関西ではテアトルシネマグループの劇場にて公開中。

周防正行監督が『Shall We ダンス?』(1996)のヒロインに抜擢し、
それが縁で翌年に結婚したバレリーナの草刈民代。
本作のポスターには、2009年にバレリーナを引退した彼女の「ラストダンス」と。
彼女を撮りたくてたまらない監督の、究極のおノロケ映画とも言えます。

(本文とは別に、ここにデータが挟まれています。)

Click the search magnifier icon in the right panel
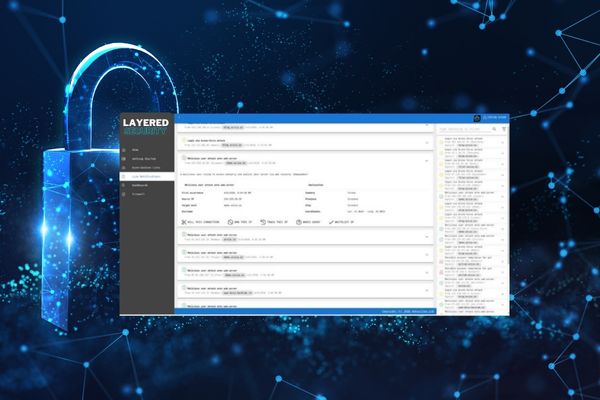The height and width of the screenshot is (400, 600). point(494,129)
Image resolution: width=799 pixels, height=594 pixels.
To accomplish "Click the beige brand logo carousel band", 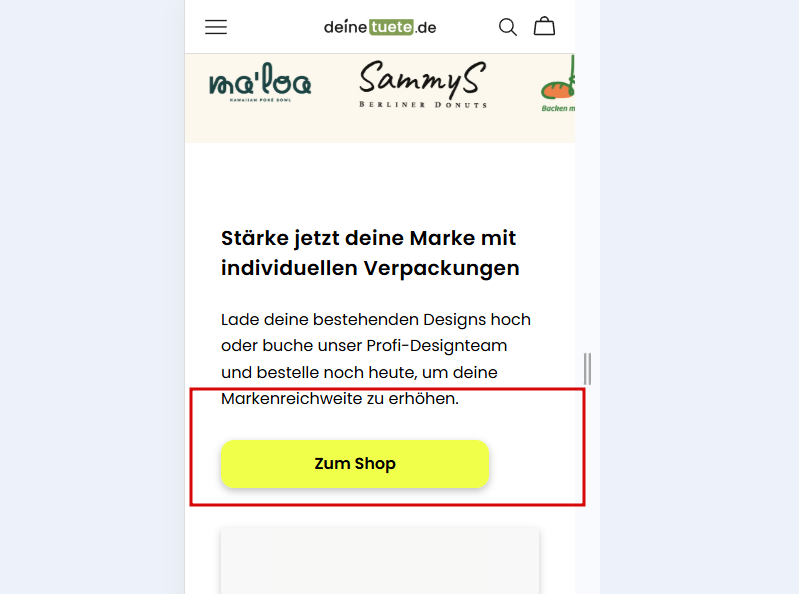I will point(380,98).
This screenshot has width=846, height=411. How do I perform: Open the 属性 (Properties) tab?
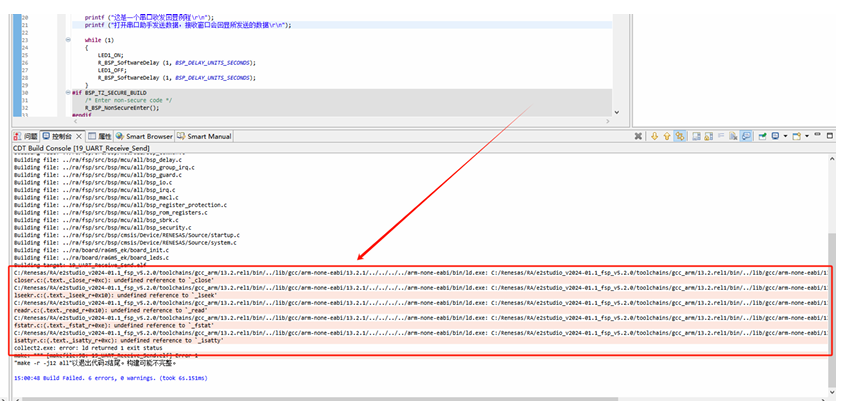[104, 136]
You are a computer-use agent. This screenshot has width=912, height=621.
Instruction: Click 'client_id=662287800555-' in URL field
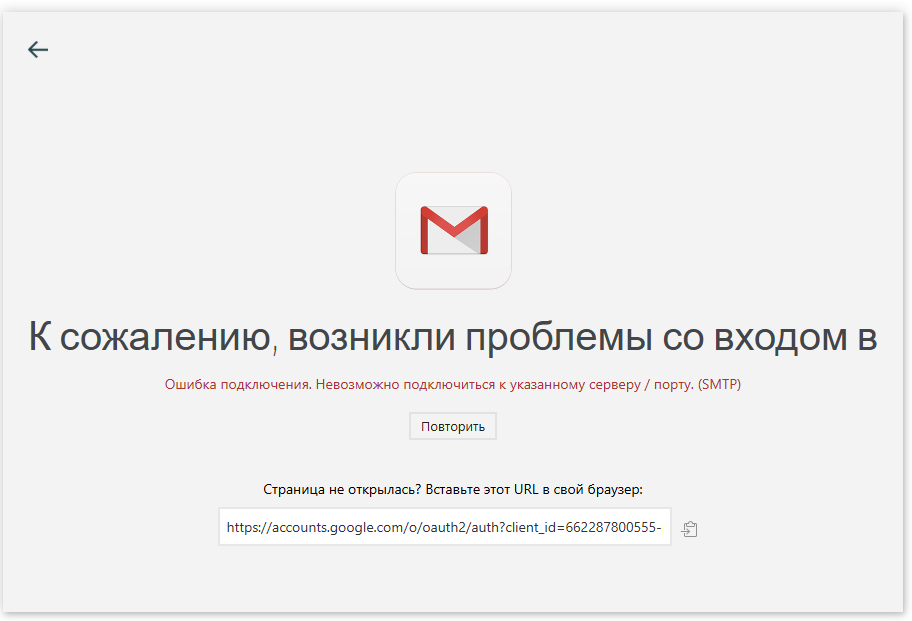click(x=583, y=527)
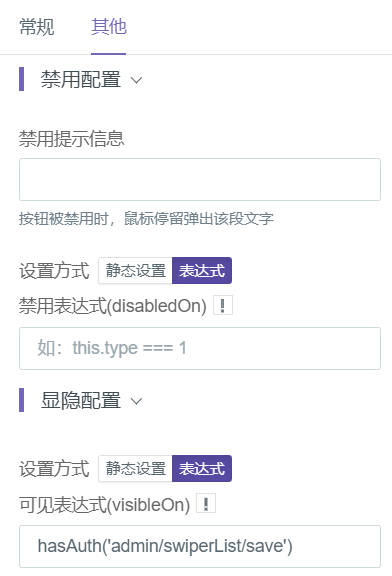Open the 其他 tab
This screenshot has width=392, height=576.
[109, 27]

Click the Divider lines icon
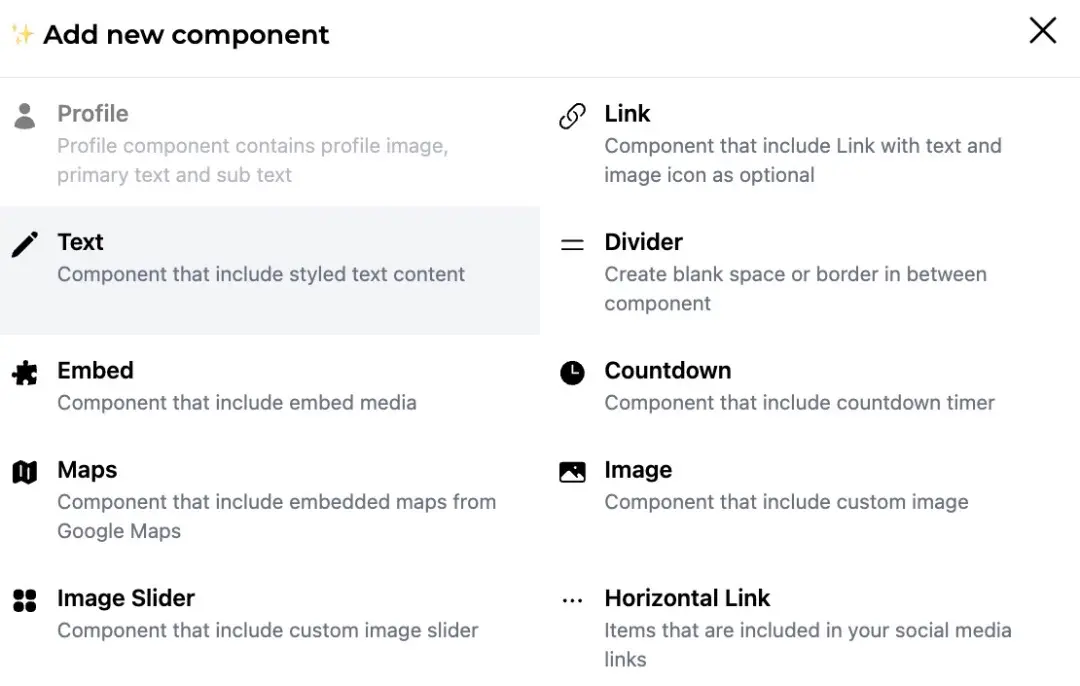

(^^;

さて、これがとてもおもしろいバレエ映画でした。

フランスのバレエの振付家ローラン・プティが、
チャップリンの作品を見ていて突然思いついたというアイデアにより、
“Charlot Danse avec Nous(チャップリンと踊ろう)”という作品ができました。
チャップリン役と言えばこの人しかいないと、ルイジ・ボニーノに。
彼は、1991年の初演以来、何十回もの公演をこなし、
還暦を迎えたいまも、バリバリ現役のダンサーです。

この「チャップリンと踊ろう」の舞台をフィルムに収めたくなった周防監督は、
ルイジと草刈民代の共演で、企画を進めます。
本作は二部構成になっていて、第一幕はメイキング。第二幕がバレエ。
合わせて130分ちょいですが、
まずは映画をつくる過程をじっくり見て、5分間の休憩を挟み、
完成した「バレエの舞台」を「映像で観る」。楽しいです。

世界でもっとも美しい職業だと自負するバレエダンサーたち。
体が思いどおりに動くときには心がついてゆかず、
心が体に追いついたと思ったら、もう体はついてきてくれないんだ。
ユーモアを交えながら、そんな心のうちをルイジは語ります。

また、映画と舞台、双方のつくり手は、分野としては同じでも、
お互いにイメージできないもの、譲れないものがあります。
周防監督とローラン・プティのやりとりにはそれが表れていて、
最終的にはどうなるのかと興味を惹かれます。

映画監督は公園で撮影したいと言い、
舞台監督はスタジオでしか撮影したくないと言う。
第二幕だけでもじゅうぶん楽しめる内容ですが、
こういったふたりのやりとりを第一幕で見ていると、
第二幕では感動の波が押し寄せます。

周防監督作品の『シコふんじゃった。』(1991)。
劇場で鑑賞中に拍手喝采が湧き起こり、
ほかのお客さんたちとあんなにも一体感を持った映画はこれのみ。

本作は、拍手喝采は起こらないものの、
みんな、心の中では拍手したいと思っている、
そんな雰囲気を感じた作品でした。